Problem details: Each entry must be restated word for word, with nothing omitted.

= = = = = = =

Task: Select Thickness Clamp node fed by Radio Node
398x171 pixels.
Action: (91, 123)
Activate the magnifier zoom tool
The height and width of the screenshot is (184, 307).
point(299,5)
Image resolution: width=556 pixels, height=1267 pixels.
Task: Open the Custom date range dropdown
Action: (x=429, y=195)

= = = = = = =

Task solution:
Task: Select Thickness Clamp node fed by Radio Node
398x171 pixels.
Action: (91, 123)
Activate the magnifier zoom tool
The height and width of the screenshot is (184, 307).
point(299,5)
Image resolution: width=556 pixels, height=1267 pixels.
Task: Open the Custom date range dropdown
Action: (x=429, y=195)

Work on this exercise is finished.